EXERCISE AIM:
Using the data below, reproduce exactly the lines from the line with "HTML5 (100, 760)" to the line with "PhD Students (816, 1967)", both included; pictures must be dropped.

::: PROVIDED RECORDS

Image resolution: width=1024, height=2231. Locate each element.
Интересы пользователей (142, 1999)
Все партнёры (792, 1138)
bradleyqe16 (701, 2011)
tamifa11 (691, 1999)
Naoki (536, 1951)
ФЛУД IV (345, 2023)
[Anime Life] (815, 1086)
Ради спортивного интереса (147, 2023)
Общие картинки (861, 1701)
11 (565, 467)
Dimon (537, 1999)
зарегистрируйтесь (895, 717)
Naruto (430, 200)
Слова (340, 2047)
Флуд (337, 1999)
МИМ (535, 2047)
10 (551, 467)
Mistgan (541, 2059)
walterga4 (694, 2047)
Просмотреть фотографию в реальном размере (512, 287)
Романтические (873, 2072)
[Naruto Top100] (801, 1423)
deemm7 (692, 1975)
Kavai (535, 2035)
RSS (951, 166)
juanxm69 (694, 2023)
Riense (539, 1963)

::::::
::: PROVIDED RECORDS

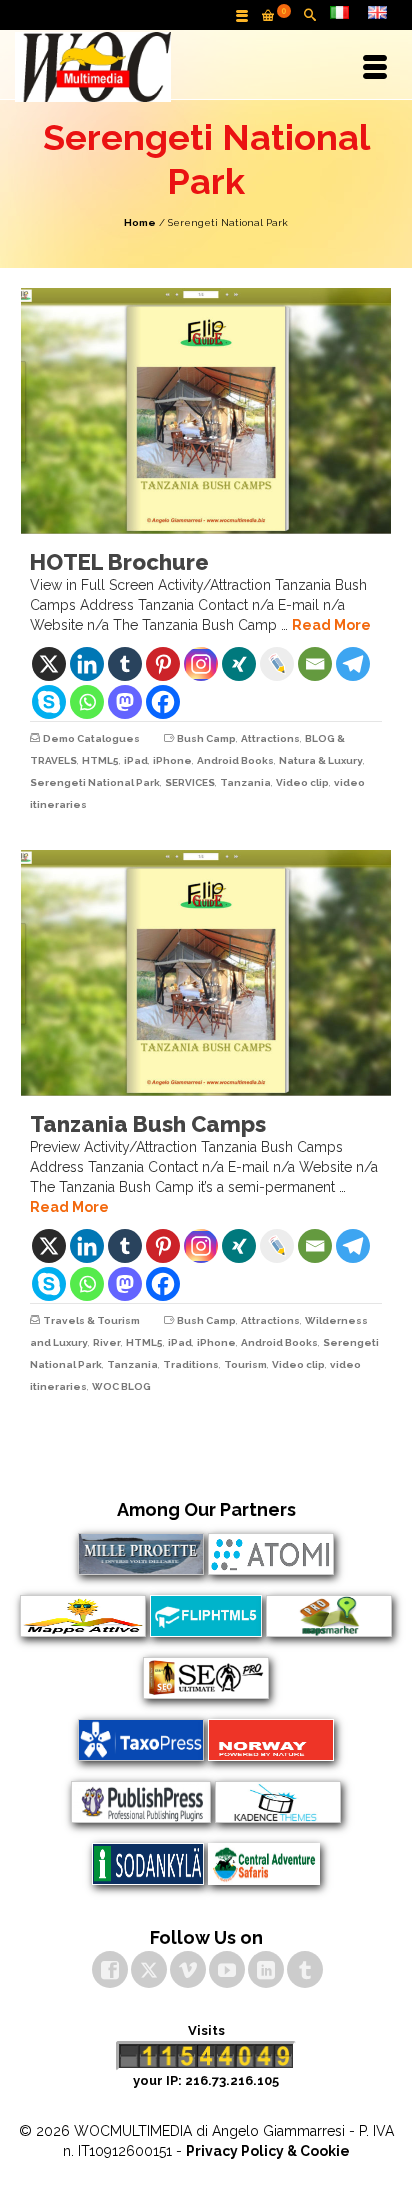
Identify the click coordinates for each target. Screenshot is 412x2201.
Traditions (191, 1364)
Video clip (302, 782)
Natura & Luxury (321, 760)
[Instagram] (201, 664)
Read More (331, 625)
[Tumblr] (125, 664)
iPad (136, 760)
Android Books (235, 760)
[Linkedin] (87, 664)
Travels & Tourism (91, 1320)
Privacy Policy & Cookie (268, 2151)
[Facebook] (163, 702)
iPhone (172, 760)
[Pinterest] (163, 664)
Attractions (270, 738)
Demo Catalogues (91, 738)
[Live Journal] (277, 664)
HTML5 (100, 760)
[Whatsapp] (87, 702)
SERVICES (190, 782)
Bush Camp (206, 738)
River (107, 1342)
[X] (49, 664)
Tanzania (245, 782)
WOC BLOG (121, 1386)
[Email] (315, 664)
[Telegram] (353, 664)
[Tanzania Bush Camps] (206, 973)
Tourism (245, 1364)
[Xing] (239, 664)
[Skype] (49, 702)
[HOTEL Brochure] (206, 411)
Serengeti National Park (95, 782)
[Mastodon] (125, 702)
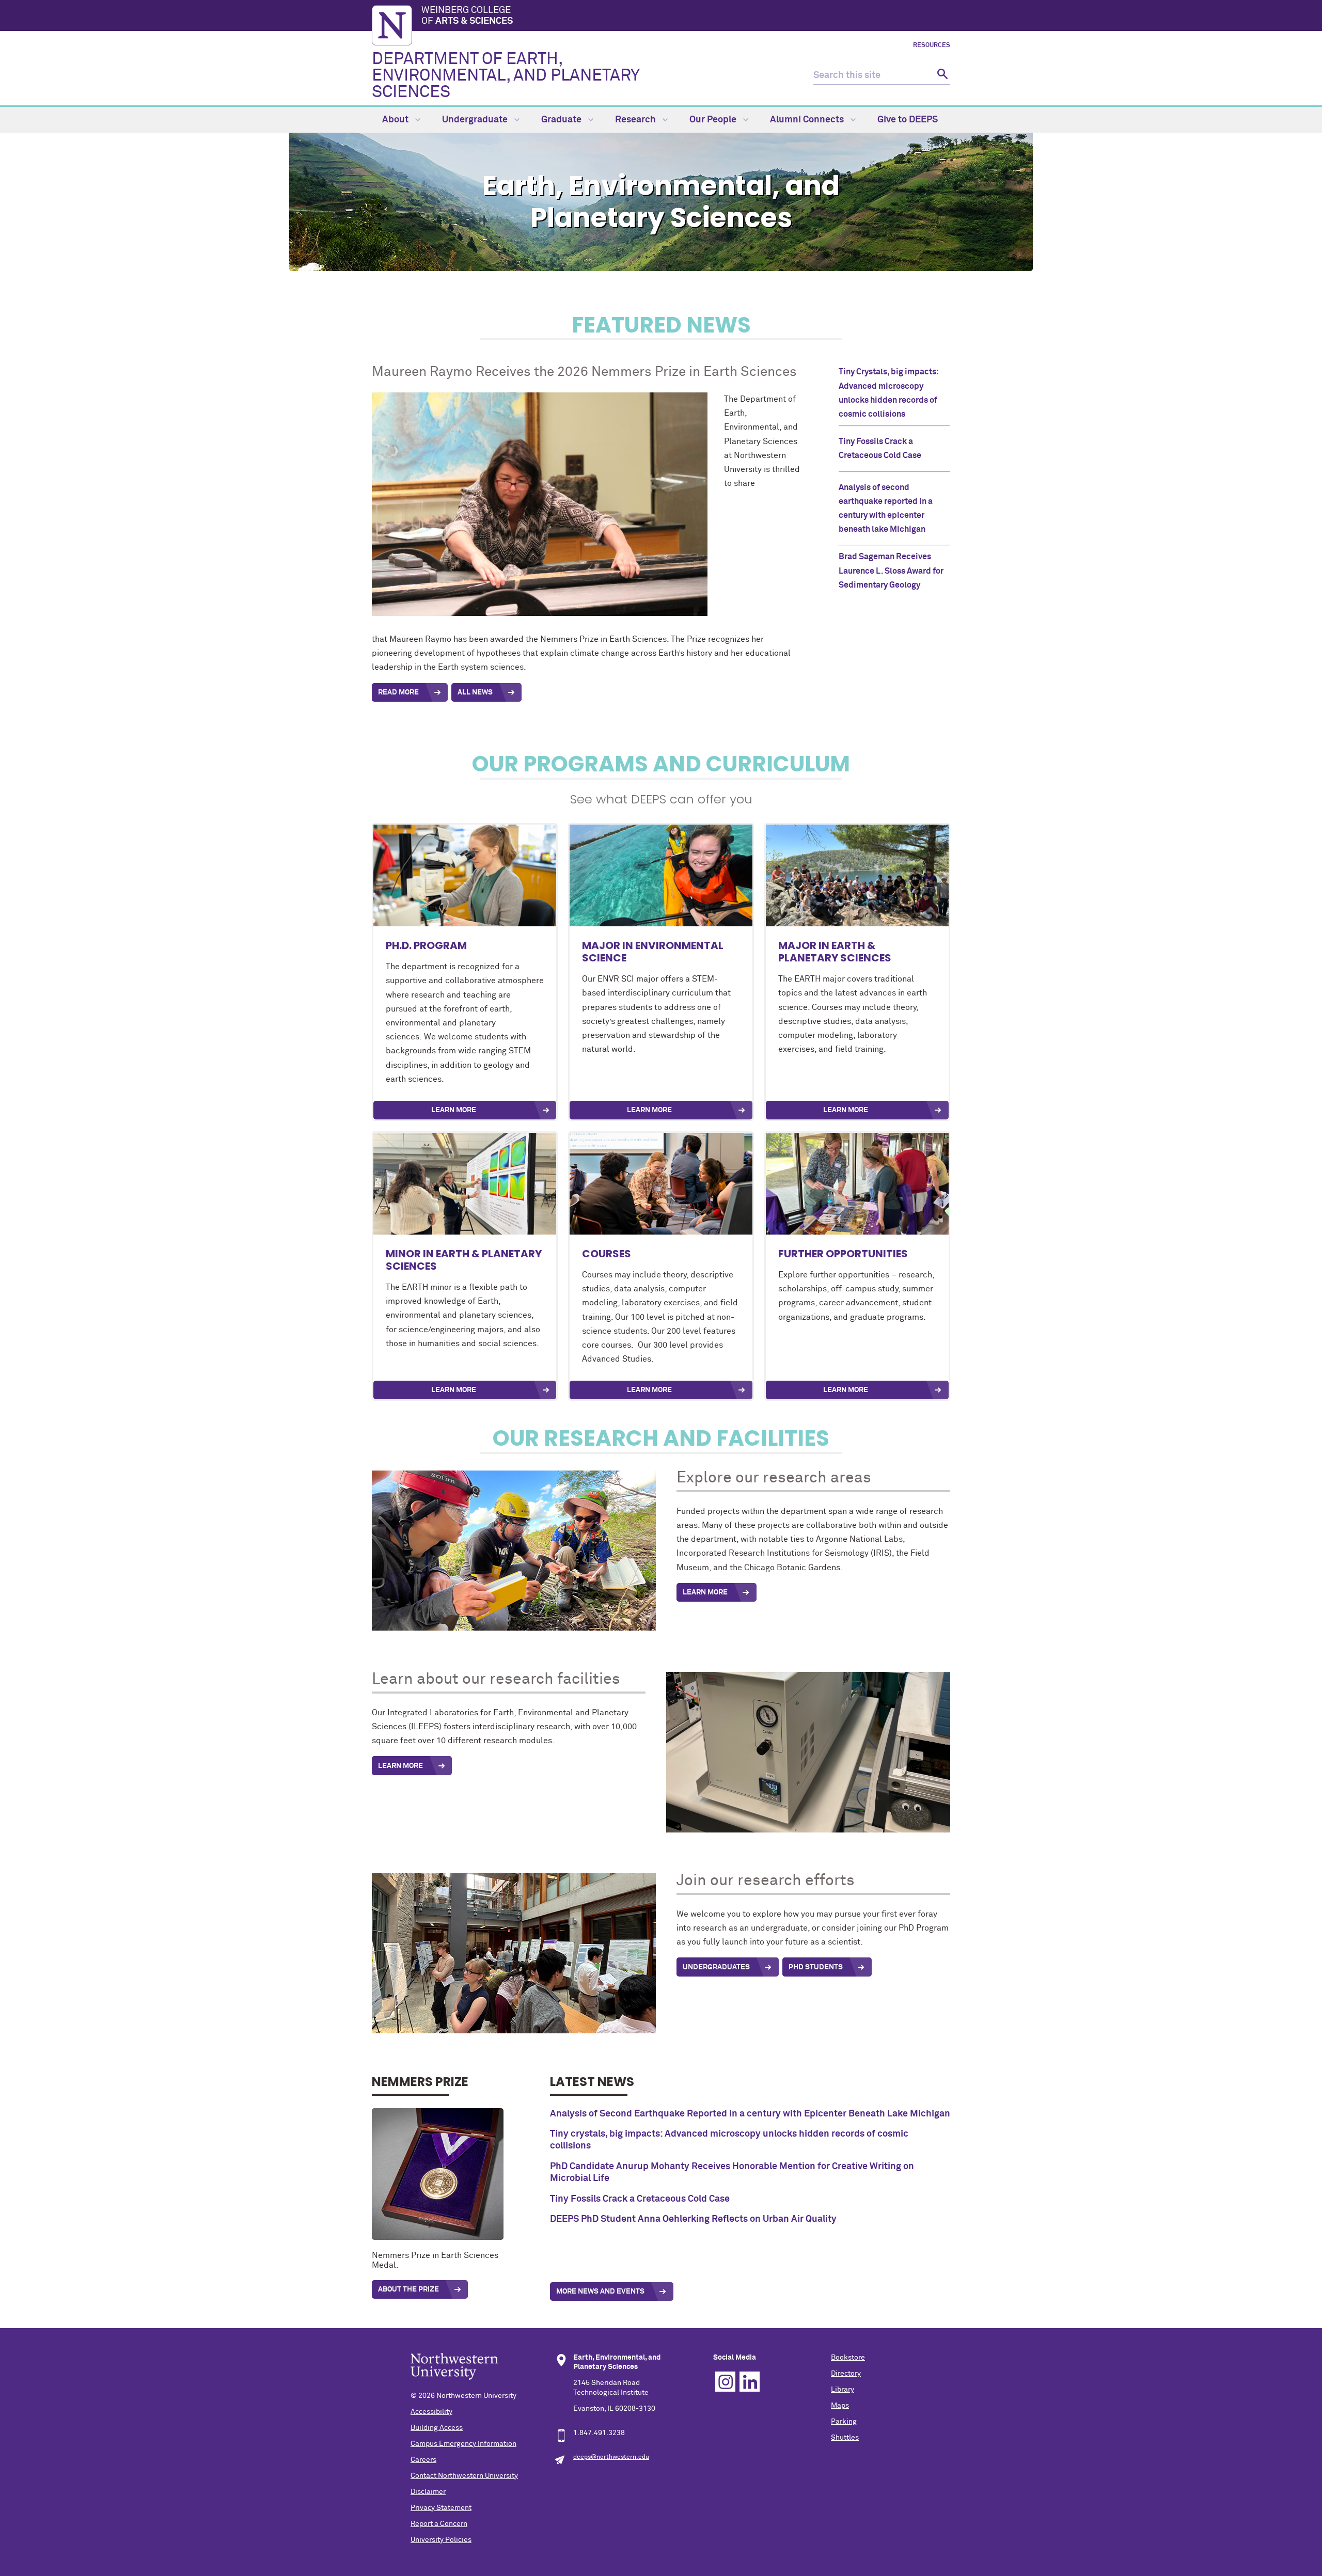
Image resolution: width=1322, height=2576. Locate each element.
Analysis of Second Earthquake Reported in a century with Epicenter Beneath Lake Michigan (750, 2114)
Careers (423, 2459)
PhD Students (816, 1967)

::::::
::: PROVIDED RECORDS

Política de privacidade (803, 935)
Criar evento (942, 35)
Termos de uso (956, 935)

::::::

OUTPUT BELOW:
HTML5 (100, 760)
[Whatsapp] (87, 702)
SERVICES (190, 782)
Bush Camp (206, 738)
River (107, 1342)
[X] (49, 664)
Tanzania (245, 782)
WOC BLOG (121, 1386)
[Email] (315, 664)
[Telegram] (353, 664)
[Tanzania Bush Camps] (206, 973)
Tourism (245, 1364)
[Xing] (239, 664)
[Skype] (49, 702)
[HOTEL Brochure] (206, 411)
Serengeti National Park (95, 782)
[Mastodon] (125, 702)
Image resolution: width=1322, height=2576. Locate each element.
Analysis of Second Earthquake Reported in a century with Epicenter Beneath Lake Michigan (750, 2114)
Careers (423, 2459)
PhD Students (816, 1967)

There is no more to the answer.